= Texas County & District Retirement System =

State benefits agency in Texas, US

Created in 1967 by the Texas Legislature, the Texas County & District Retirement System (TCDRS) works with county and district employers to provide retirement, disability and survivor benefits to Texans. The system receives no funding from the State of Texas. Each plan is funded independently by the county or district and its employees. TCDRS net assets were $45 billion as of Dec. 31, 2021, and paid out $1.9 billion in benefits in 2021.

==Plan structure==
Each county and district that participates in TCDRS maintains its own customized plan of benefits. This gives employers the flexibility and local control to select and pay for benefits based on their needs and budget. Employers review their plans annually and have the option to raise or lower benefits to control costs. Employees save for their own retirement over the length of their careers.

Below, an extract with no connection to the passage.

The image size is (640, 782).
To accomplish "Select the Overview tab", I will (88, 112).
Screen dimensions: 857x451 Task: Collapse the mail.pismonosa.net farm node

TCDRS benefits are based on an employee's total savings balance, which includes interest and employer matching contributions. This structure prevents benefit manipulation—or “benefit spiking”—sometimes found in plans using final average salary benefit formulas. Benefits are funded by each county or district and its employees. Each employer must pay 100% of its required contribution each year. This ensures the necessary money is saved and avoids pushing retirement costs onto future generations of workers.

==Governance==
A nine-member board of trustees appointed by the Texas Governor and confirmed by the Texas Senate governs TCDRS policies and operations. Trustees must be current members or retirees of the system.
The board has oversight of all system operations including annual budget, policy determination, legislative proposals and investment policy.

==Investments==
TCDRS is invested in a broadly diversified portfolio, which reduces total exposure to losses from any single asset class or investment.

==Benefits==
How the plan works:
- A percentage of the employee's paycheck is deposited into his or her TCDRS account. That percentage, ranging from 4% to 7%, is set by the employer.
- The savings grow at an annual, compounded rate of 7%.
- Employees who retire receive a lifetime benefit that is based on the final account balance and employer matching.